Once the line with "Audi (369, 2458)" is found in the data, output it and each following line exactly, up to and including the line with "Honda (462, 2476)", and nothing before or after.
** Opening Provided data block **
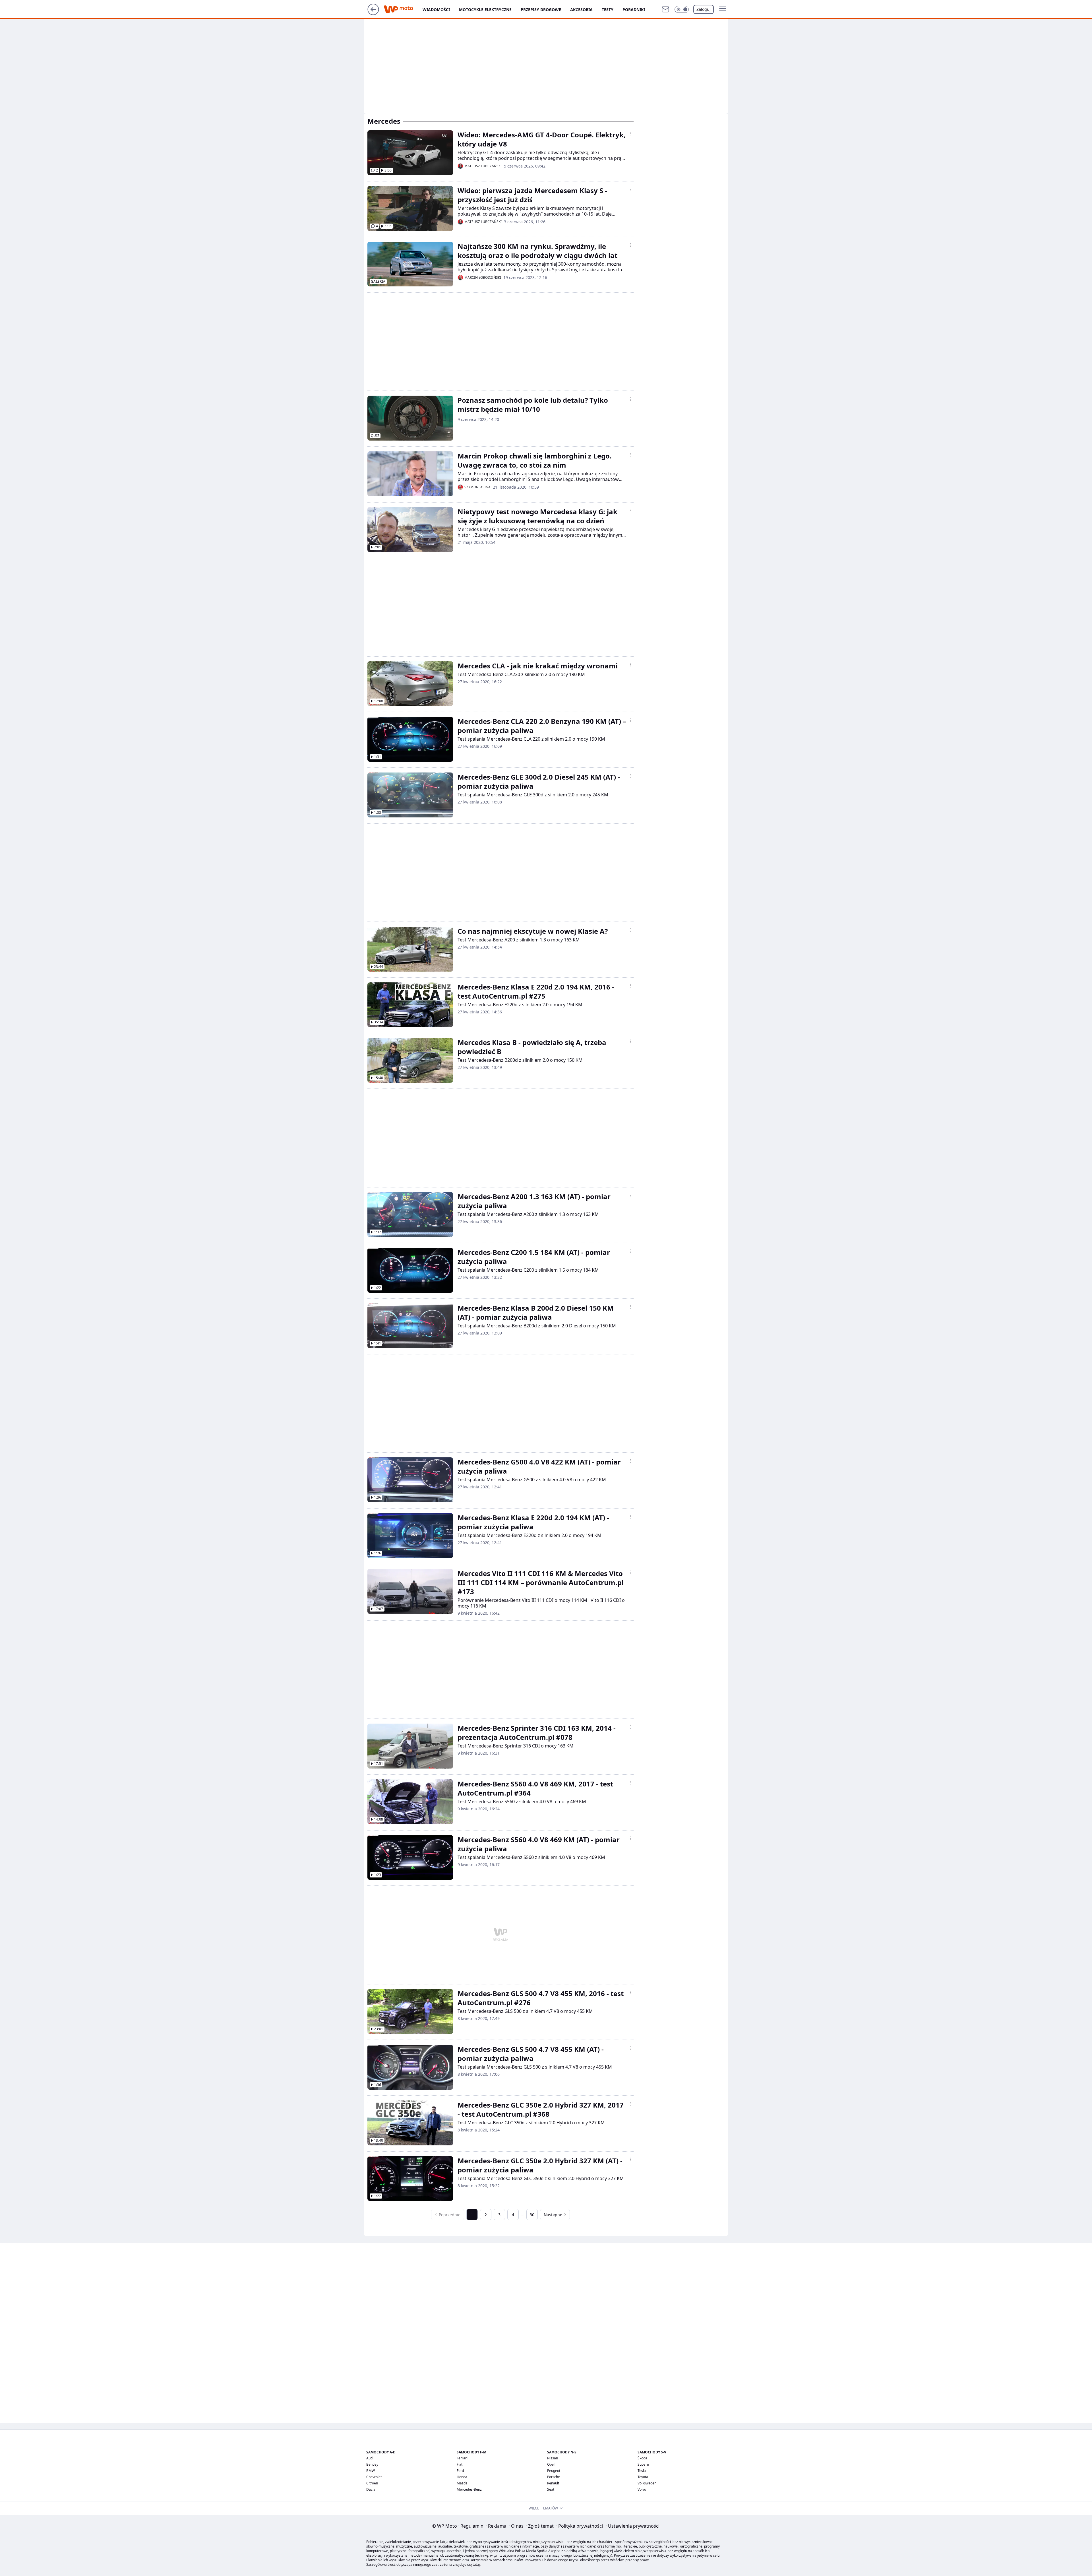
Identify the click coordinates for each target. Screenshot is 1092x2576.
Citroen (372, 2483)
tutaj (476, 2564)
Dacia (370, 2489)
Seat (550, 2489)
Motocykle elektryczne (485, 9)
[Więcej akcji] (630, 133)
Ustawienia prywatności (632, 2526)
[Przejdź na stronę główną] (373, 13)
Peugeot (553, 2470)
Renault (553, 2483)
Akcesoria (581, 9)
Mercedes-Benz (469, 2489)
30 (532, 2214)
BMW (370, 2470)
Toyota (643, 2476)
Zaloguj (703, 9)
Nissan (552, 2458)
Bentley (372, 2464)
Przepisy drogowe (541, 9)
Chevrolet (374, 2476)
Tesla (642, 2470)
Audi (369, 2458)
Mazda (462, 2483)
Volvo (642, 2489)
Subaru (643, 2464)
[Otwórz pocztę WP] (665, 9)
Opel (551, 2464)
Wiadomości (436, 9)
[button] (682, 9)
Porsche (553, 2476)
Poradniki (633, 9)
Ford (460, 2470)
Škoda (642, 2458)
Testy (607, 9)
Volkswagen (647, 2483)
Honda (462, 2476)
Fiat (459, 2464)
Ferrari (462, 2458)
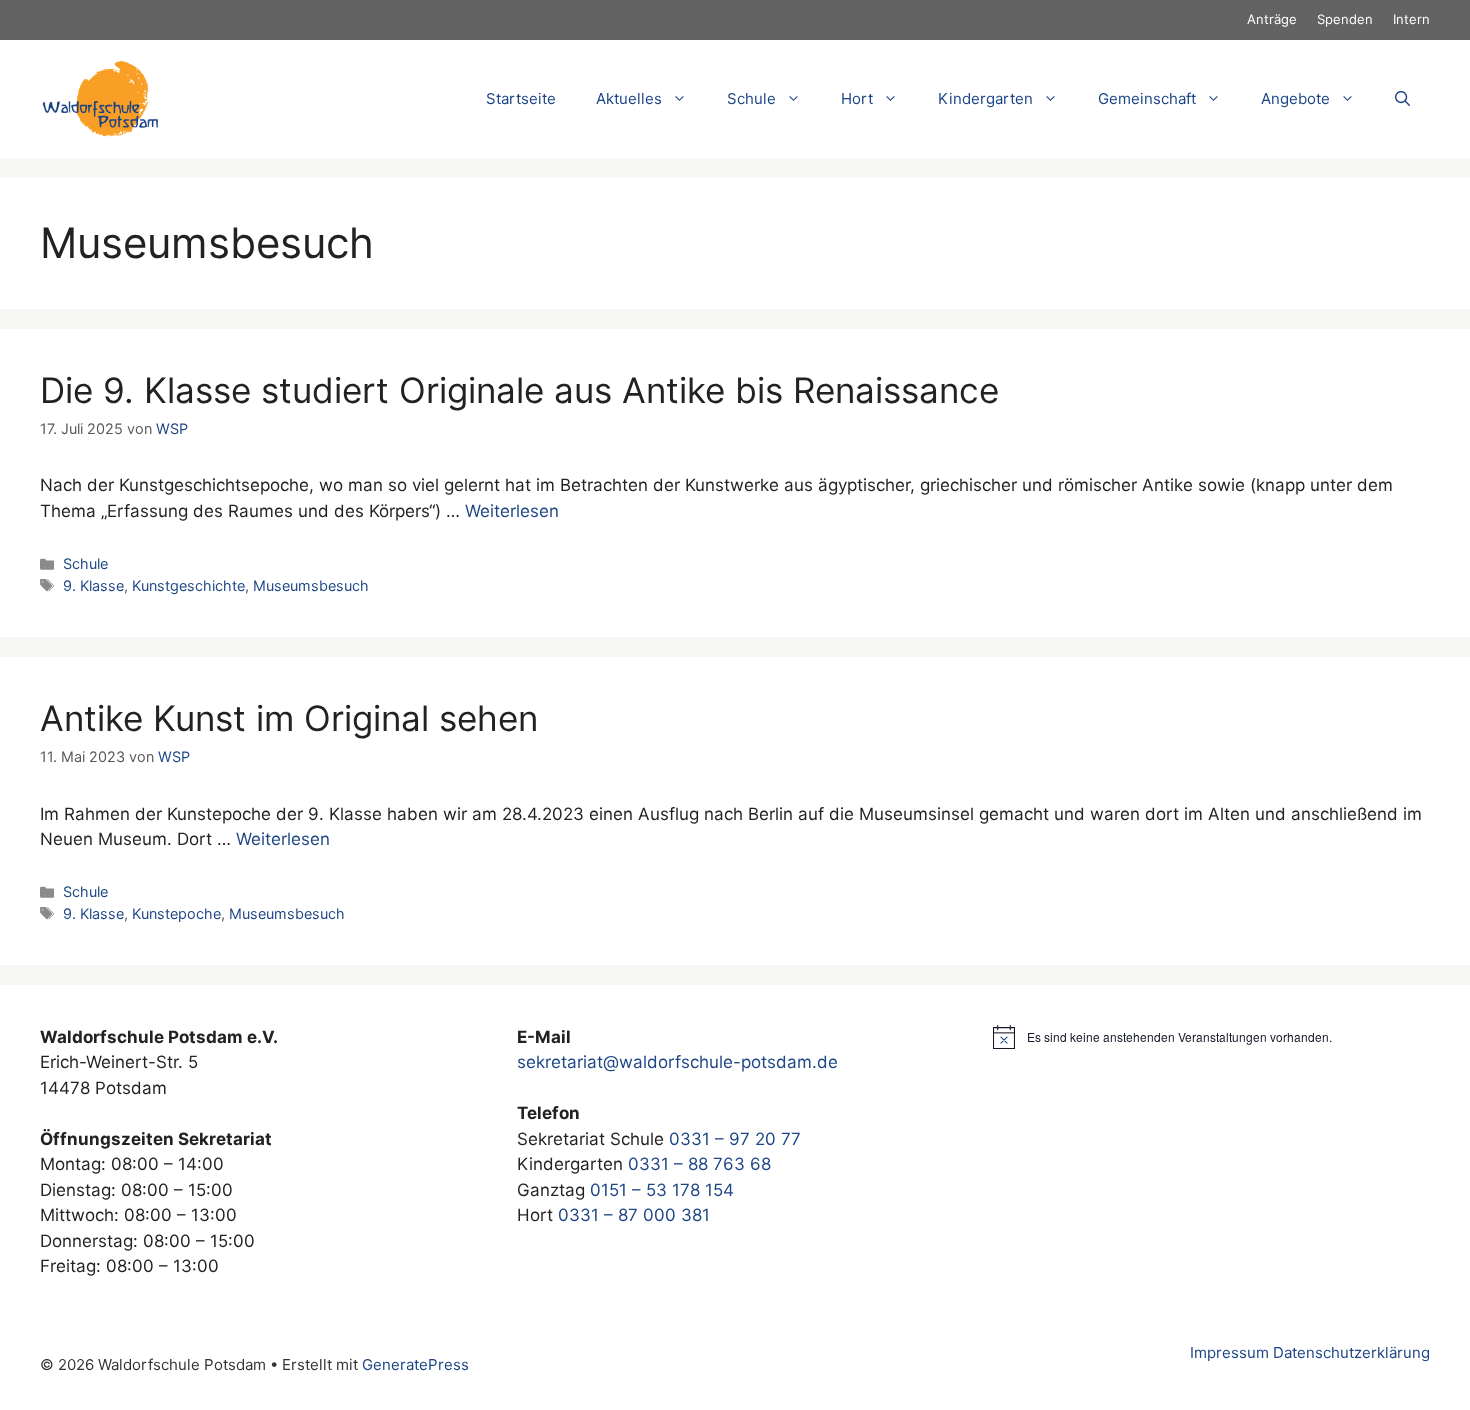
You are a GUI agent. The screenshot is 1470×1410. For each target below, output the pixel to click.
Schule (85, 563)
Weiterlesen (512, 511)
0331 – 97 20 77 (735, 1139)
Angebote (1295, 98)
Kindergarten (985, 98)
** Closing Provided data block **
Result of the exercise:
Audi (369, 2458)
Mazda (462, 2483)
Volvo (642, 2489)
Subaru (643, 2464)
[Otwórz pocztę WP] (665, 9)
Opel (551, 2464)
Wiadomości (436, 9)
[button] (682, 9)
Porsche (553, 2476)
Poradniki (633, 9)
Ford (460, 2470)
Škoda (642, 2458)
Testy (607, 9)
Volkswagen (647, 2483)
Honda (462, 2476)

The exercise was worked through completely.